I have a 2010 MacBook Air, and it was running 10.12.6, with a 256GB SSD, of which 100 GB was free. With this update, upon restarting, it proceeded to boot until the progress line showed 100% complete and it just stayed there, never finishing the start up.
After trying Safe Boot (worked but still would not boot), booting into Recovery and checking the disk with Disk Utility (it was ok), resetting PRAM and NVRAM (still did not boot), and reinstalling the OS from the Recovery disk (still would not boot), I decided to completely erase the drive and do a clean install, feeling that this was safe since I had two recent backups, one from Time Machine, the other a bootable "clone" made from Super Duper. Before erasing the internal drive, I wanted to verify that the computer could boot up from SOMETHING normal, besides Recovery. It successfully booted from the external clone. That convinced me that the internal circuitry was likely ok, but the internal drive was the reason for the no-boot. I booted into Recovery, erased the SSD, reinstalled a fresh clean OS 10.12.6, installed nothing else, and created just one user called Admin. Then I applied all available updates, including the problematic 2017-001 update, which succeeded. With the computer then booting fine, I ran Migration Assistant to migrate from the Time Machine backup all user accounts and applications, but no other settings, my theory (based on some online research) that an incompatible kext or setting in the old installation could be the cause of the earlier no-boot.
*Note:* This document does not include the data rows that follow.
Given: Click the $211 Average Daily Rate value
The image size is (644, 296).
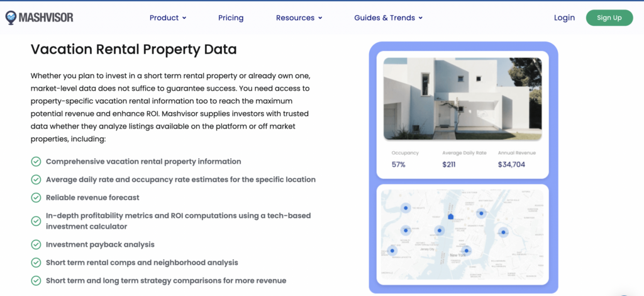Looking at the screenshot, I should pyautogui.click(x=450, y=165).
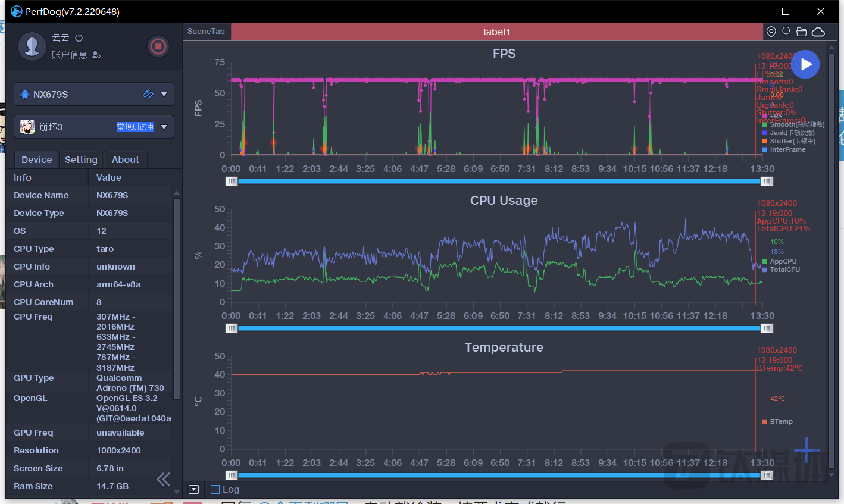Stop the performance recording
This screenshot has height=504, width=844.
click(x=158, y=46)
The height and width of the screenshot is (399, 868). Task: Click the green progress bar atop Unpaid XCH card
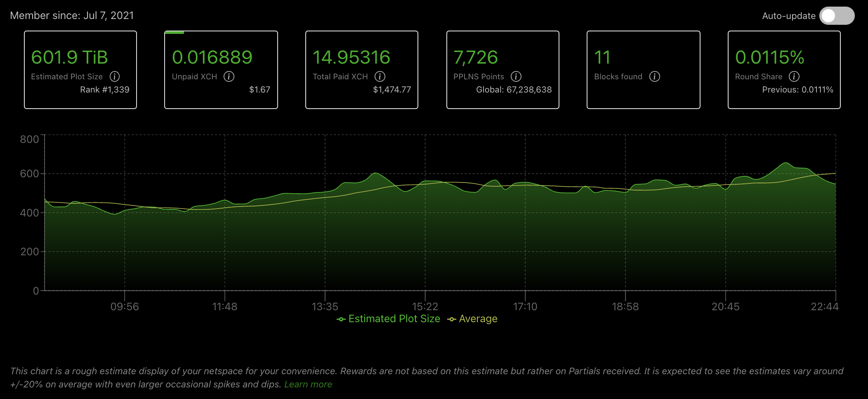(x=174, y=32)
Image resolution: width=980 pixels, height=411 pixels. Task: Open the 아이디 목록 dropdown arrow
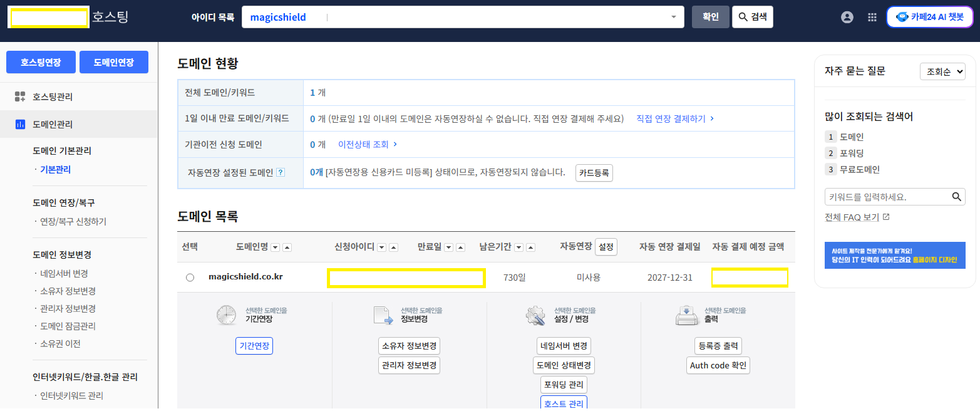(674, 17)
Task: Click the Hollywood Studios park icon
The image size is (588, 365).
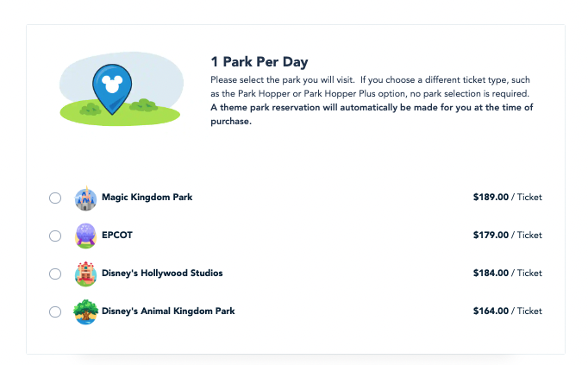Action: pyautogui.click(x=85, y=274)
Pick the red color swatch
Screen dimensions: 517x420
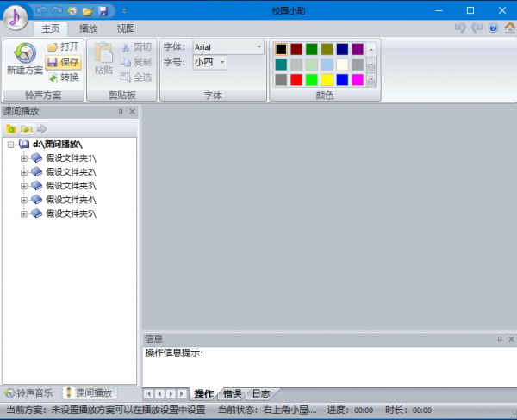coord(297,79)
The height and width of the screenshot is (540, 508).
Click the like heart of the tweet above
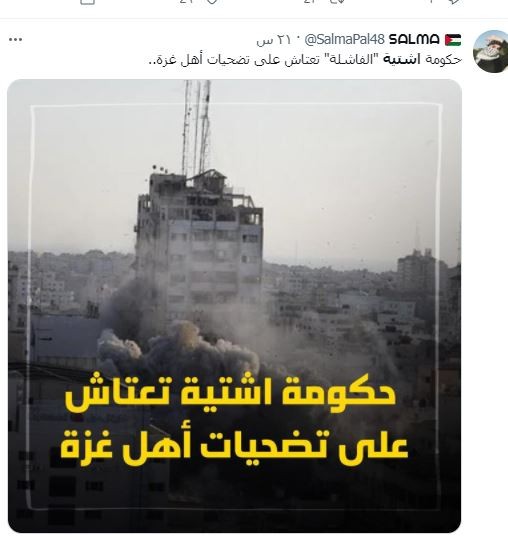pyautogui.click(x=212, y=2)
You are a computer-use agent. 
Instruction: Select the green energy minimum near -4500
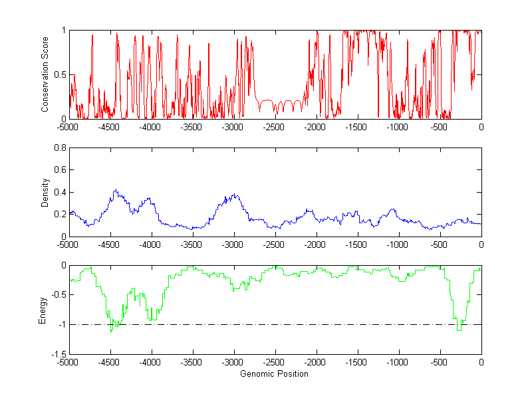point(111,330)
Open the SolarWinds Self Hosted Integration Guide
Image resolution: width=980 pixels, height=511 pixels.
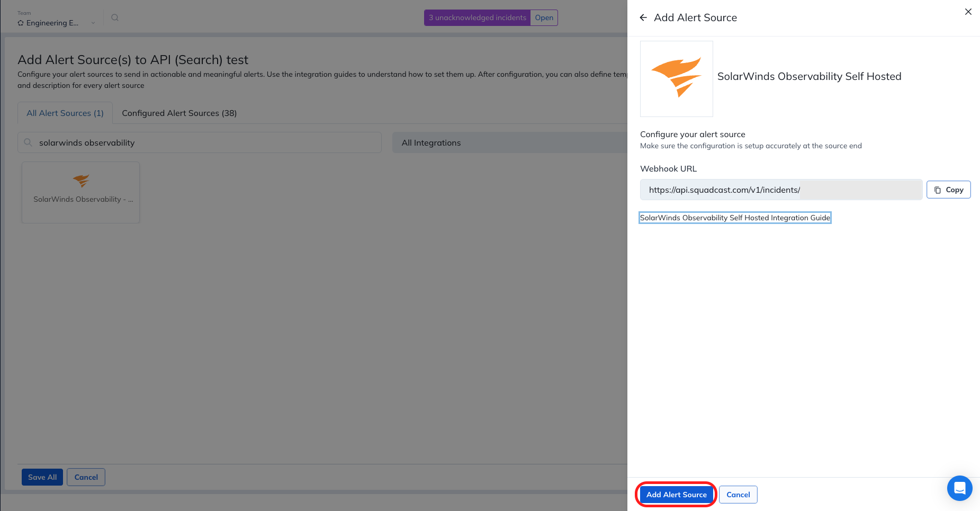coord(735,218)
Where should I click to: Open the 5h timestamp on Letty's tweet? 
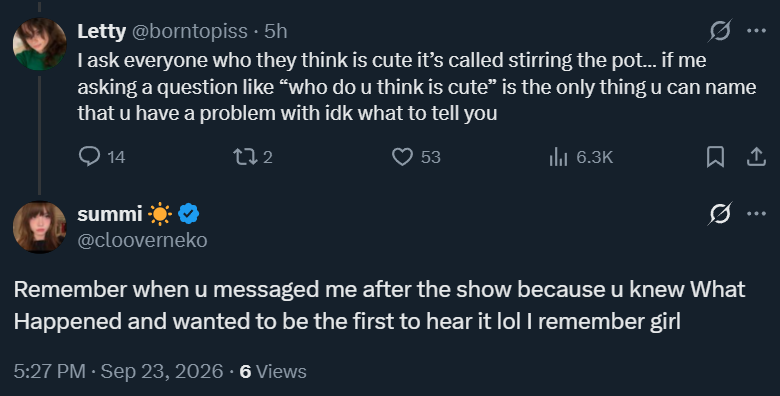click(x=276, y=31)
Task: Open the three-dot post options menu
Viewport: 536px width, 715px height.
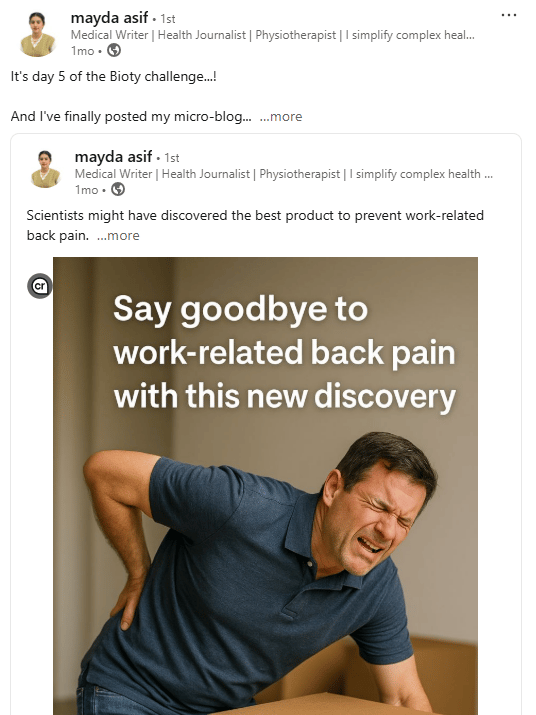Action: (x=509, y=15)
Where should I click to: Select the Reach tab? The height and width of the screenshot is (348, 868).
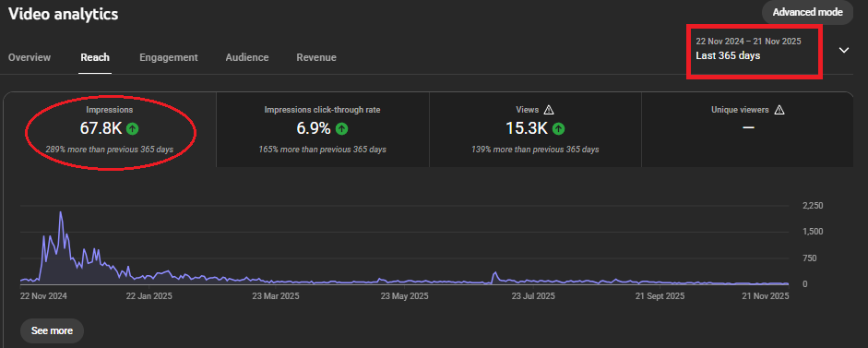[95, 57]
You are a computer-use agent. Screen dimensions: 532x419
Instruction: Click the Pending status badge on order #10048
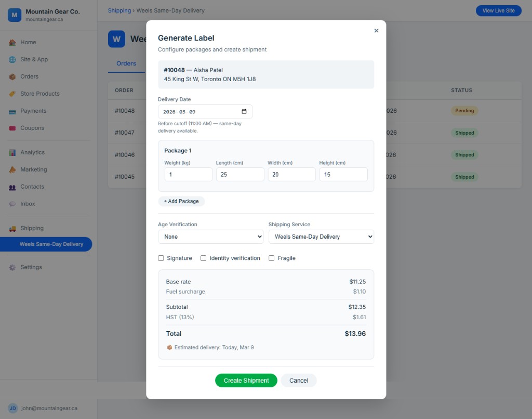pyautogui.click(x=464, y=111)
Everything migrated fine, the computer appeared IDENTICAL to what it was before except for three things: drivers for our printers/scanners needed to be re-installed; I had to reconnect to the WiFi network; and I had to remind Dropbox of my name and password. Everything else worked just as before, including Mail, Microsoft Office, Adobe Lightroom, Photoshop etc.
If you have a (preferably two) reliable backup(s), this is a brute force solution but unless you have broken internal hardware or your backup is not reliable, I think it has a high probability of succeeding. The erase + clean install took about 30 minutes, and the migration from Time Machine took about two hours.